La victoire de Lusignan fut sans lendemain ; trente ans plus tard, à Nicopolis, nos chevaliers trouvèrent en une folle bataille une vaillante mort. Mais l’idée de croisade avait la vie dure ; et comme la guerre de Cent ans sévissait, comme elle permettait aux Turcs d’exploiter les discordes de l’Europe, c’est au nom de l’idée de croisade que Robert le Mennot, l’éloquent gentilhomme du Cotentin, et que le poète Eustache Deschamps, et que Jean de Gand, l’étrange ermite jurassien, conviaient à la paix les rois de France et d’Angleterre. Jeanne d’Arc surgit, préparant pour Charles VII la seule paix durable, celle qui lui rendrait la France : l’Occident curieux observait la jeune fille. Des rumeurs s’accréditaient, — le marchand vénitien Morosini s’en faisait le messager, — d’après lesquelles Jeanne mènerait un jour jusqu’en Terre Sainte, vêtus d’une étoffe grise qu’une petite croix constellerait, Anglais et Français réconciliés. Et Jeanne, toute première, écrivait aux Anglais : « Vous pourrez venir en la compagnie du roi de France, là où les Français feront le plus beau fait qui jamais fut fait pour la chrétienté. » L’héroïne par excellence de l’idée de nationalité française apparaissait aux contemporains et se regardait elle-même comme une dépositaire fidèle de la vieille idée de chrétienté et du séculaire programme de croisade[1].

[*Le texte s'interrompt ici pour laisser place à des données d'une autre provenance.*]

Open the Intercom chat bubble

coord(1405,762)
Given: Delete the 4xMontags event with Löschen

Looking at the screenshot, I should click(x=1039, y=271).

Soixante ans plus tard, la guerre de magnificence que conduisait en Italie la romanesque juvénilité de Charles VIII n’était dans sa pensée, — il l’écrivait au pape Borgia, — que le prélude d’une expédition d’outre-mer « pour le service de Dieu, l’exaltation de la foi et le rachat du peuple chrétien. »

  1. Voir notre livre : Les nations apôtres, vieille France, jeune Allemagne. Perrin, 1903.